Entre os suplementos que dedicaram páginas ao cen­tenário do gênio catarinense, não posso deixar de men­cionar o que publicou o matutino "Gazeta de Notícias". Ao lado do retrato de Cruz e Sousa, a nota que assim termina: "Gazeta de Notícias, onde o grande poeta traba­lhou como repórter, não poderia omitir-se nas homena­gens que se prestam à sua memória e consagra estas páginas ao nome glorioso de Cruz e Sousa e às corren­tes estéticas renovadoras, em que ele pontificou. "Entre versos do homenageado, artigos de Astério de Campos com epígrafes de Sílvio Romero e Cruz e Sousa e re­trato de Nestor Victor — sobre "O Simbolismo de Cruz e Sousa"; do historiador, almirante Lucas Alexandre Boi­teux (a quem a autora deve a segura orientação nas da­tas catarinenses que aparecem neste volume) sobre "Cruz e Sousa, o Aedo Negro"; de Almeida Cousin sobre "Ana­tomia do Simbolismo". Quanto a mim, participei com uma reportagem minuciosa, ilustrada de fotos, sobre "As Co­memorações, no Rio de Janeiro, do Primeiro Centenário do Nascimento de Cruze Sousa".

Flores e símbolos

Na noite em que foram entregues prêmios e certifi­cados, a diretoria do Centro Catarinense ofereceu, como homenagem de gratidão, belíssimos exemplares dos "Sonetos da Noite", de Cruz e Sousa, selecionados pelas Edições do Livro de Arte, de Florianópolis, com gravuras soberbas de Hugo Mund Junior, à então universitária He­lena Maria Cunha Pontes (hoje casada nos Estados Uni­dos) que secretariou brilhantemente o Currículo, e à sen­sibilíssima artista  Marita Pinheiro Machado, que o cobriu de flores e de símbolos.

O jardim de Marita — palmas nas mesas, buquês nas jarras — também ostentavam flores eternas: sonetos de Cruz e Sousa, belamente manuscritos pelo ilustre Pai da artista, ministro Dulphe Pinheiro Machado.
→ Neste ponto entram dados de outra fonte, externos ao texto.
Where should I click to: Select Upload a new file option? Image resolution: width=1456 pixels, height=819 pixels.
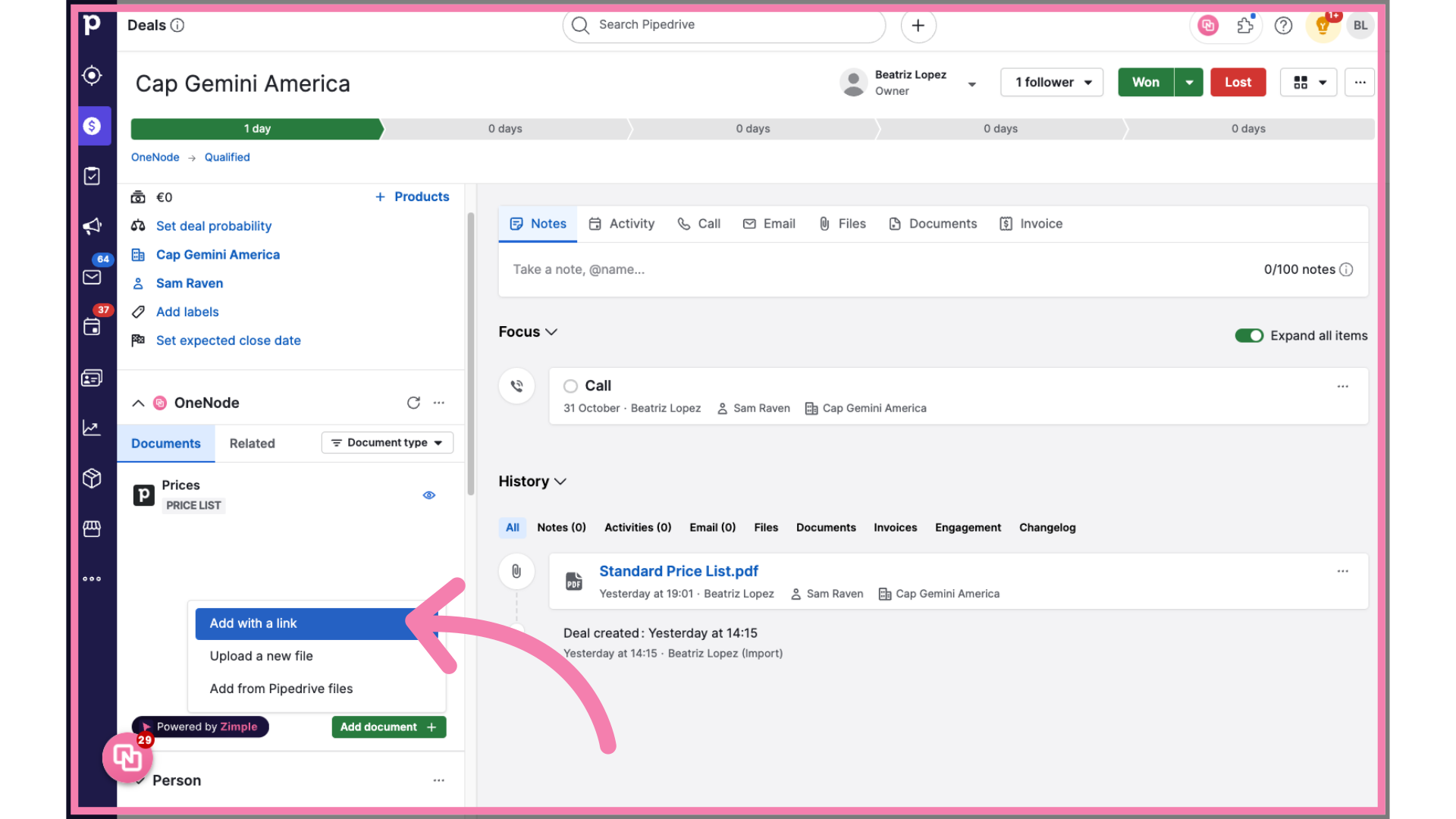[261, 656]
E era sempre monocolorida a homenagem floral de Marita. Ora lembrando que "este caminho é cor-de-rosa", ora "de ouro". Às vezes trazendo no azul das hortênsias a tona­lidade violeta do próprio simbolismo. Quase sempre, po­rém, branca, toda branca, as centenas, de carolas alvas, os gladíolos alvos como açucenas — simbolizando todas as "brancuras do mundo" com que sonhou o Cisne Negro.